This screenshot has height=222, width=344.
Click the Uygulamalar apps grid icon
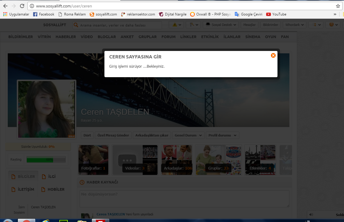tap(5, 14)
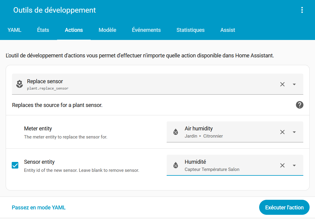Open the Événements tab
This screenshot has height=219, width=315.
coord(146,30)
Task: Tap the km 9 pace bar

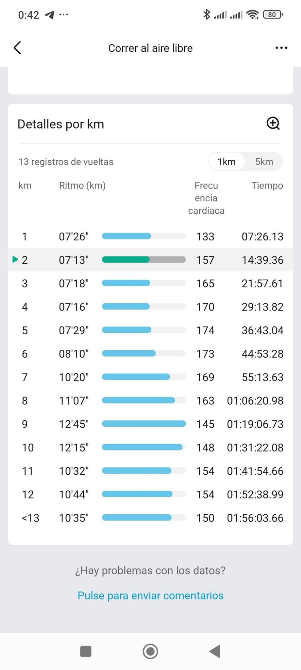Action: pyautogui.click(x=144, y=424)
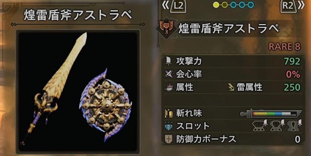Click the RARE 8 rarity label
The image size is (311, 156).
[285, 46]
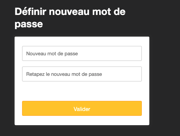Click the Valider label text
This screenshot has height=136, width=180.
(x=82, y=109)
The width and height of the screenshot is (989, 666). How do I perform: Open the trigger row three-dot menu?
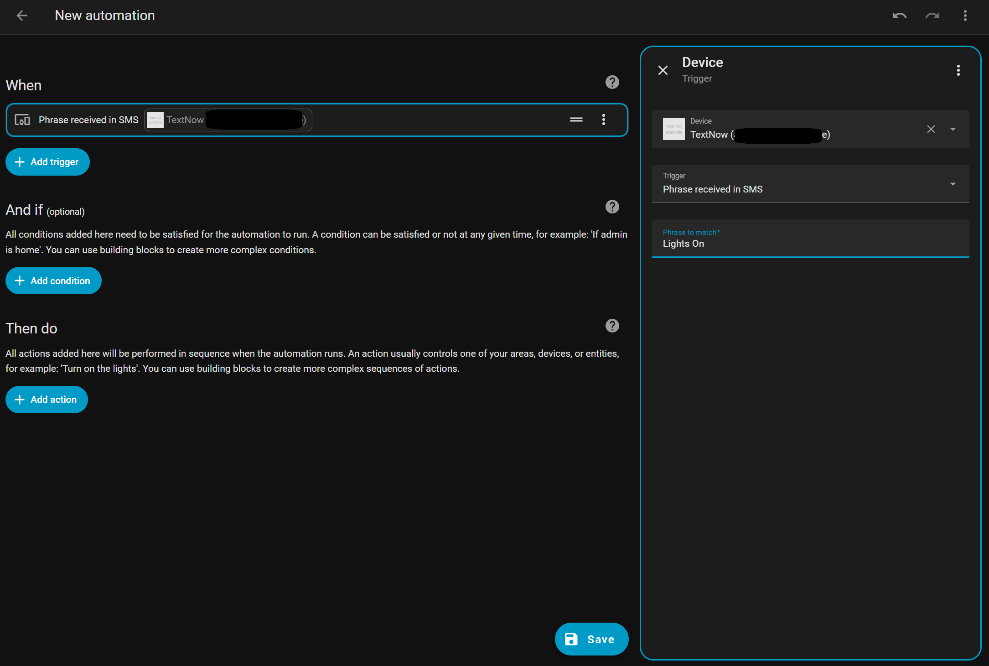604,120
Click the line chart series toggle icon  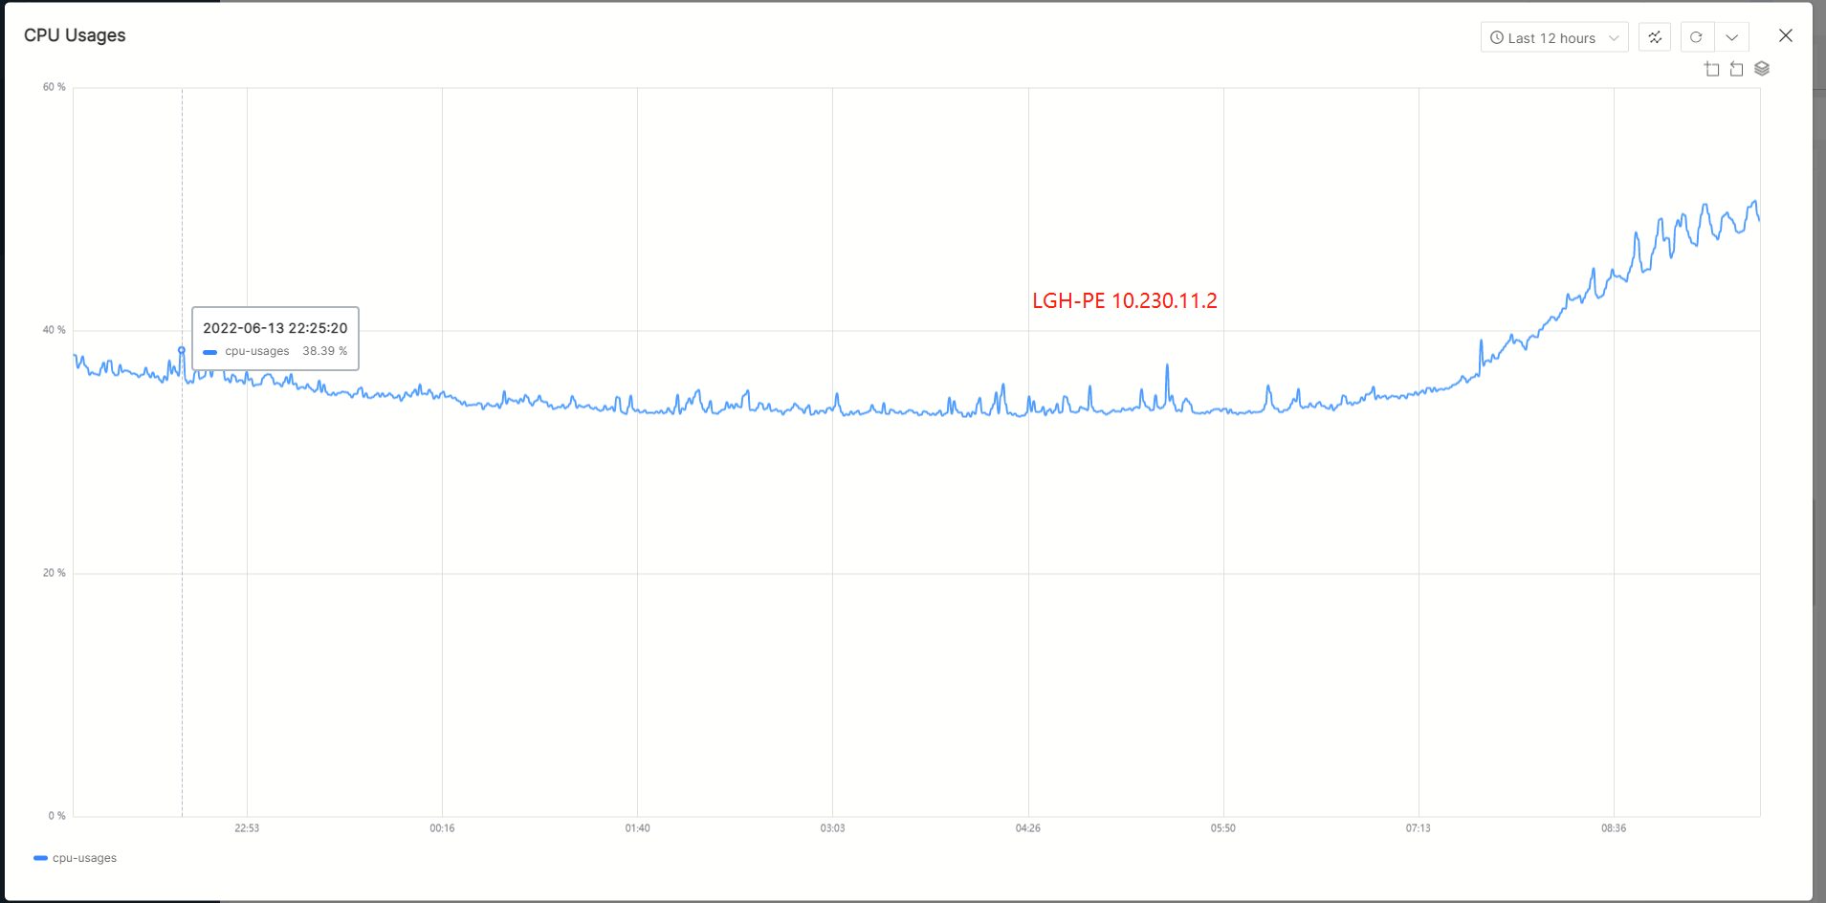pos(1655,37)
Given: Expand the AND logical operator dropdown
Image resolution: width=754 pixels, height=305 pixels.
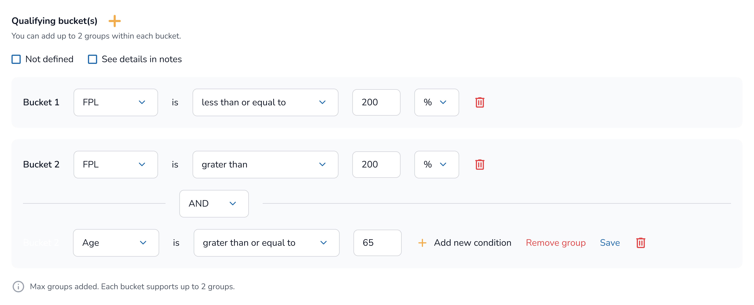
☆ ☆ ☆ ☆
TASK INSTRUCTIONS:
Only what runs from the line with "Given: Expand the" through the last line of the listing above belongs in the answer, set down exactly and free of pictures.

WORKED SOLUTION:
Given: Expand the AND logical operator dropdown
Image resolution: width=754 pixels, height=305 pixels.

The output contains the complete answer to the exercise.